● Selected passage:
┄┄┄┄┄┄┄┄┄┄

Gabriel Girl said...

Beautiful, textural painting. Though I have to admit I've never seen someone hold their arms like that...

Julygirl said...

She looks young because she is young. In those days there were people teaching at the age of 17 and 18 because one did not need a four year degree to teach the basics. My mother began teaching at 17 years old while continuing to obtain her teachers degree. I do not understand, however, why the critics would come to the conclusion that the teacher is teaching drawing. To me it is obvious that she is teaching shapes; angles, circles, squares, triangles, etc. In teaching drawing one must learn perspective and the way objects appear to the eye in relation to their relative position and distance as well as horizontal and verticle 'vanishing points'. To determine horizontal and verticle vanishing points one does have to learn to use lines and angles.

Hans-Georg Lundahl said...

Louis XVI opened free schools of drawing for poor apprentice boys ... due to finances the project was not fully realised. In Paris, yes.

elena maria vidal said...

┄┄┄┄┄┄┄┄┄┄

● Work to complete: List every commenter name that appears in the comment thread above. The material that comes next is separate from the comment thread.

● Information shown:
┄┄┄┄┄┄┄┄┄┄

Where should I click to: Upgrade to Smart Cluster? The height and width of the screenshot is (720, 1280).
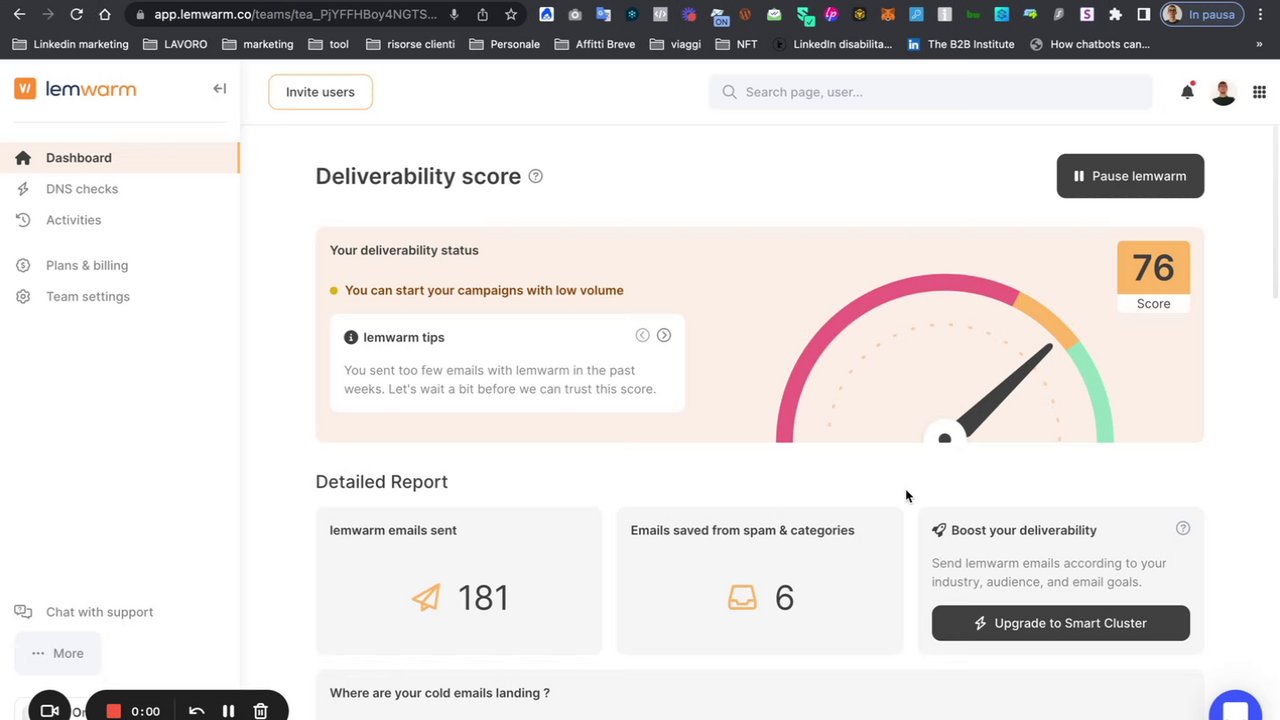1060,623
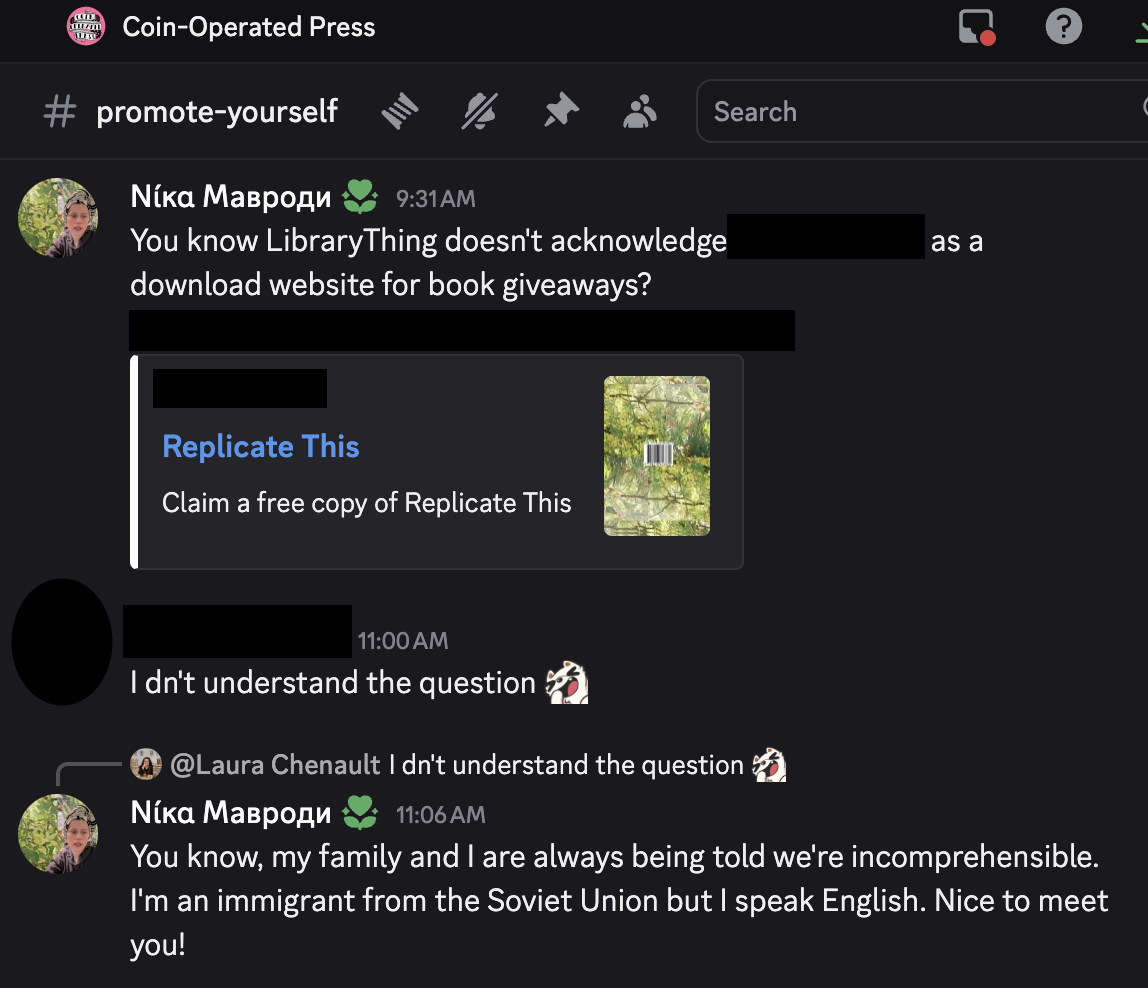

┄┄┄┄┄┄┄┄┄┄

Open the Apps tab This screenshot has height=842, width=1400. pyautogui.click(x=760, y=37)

┄┄┄┄┄┄┄┄┄┄

● Worked solution: Gabriel Girl, Julygirl, Hans-Georg Lundahl, elena maria vidal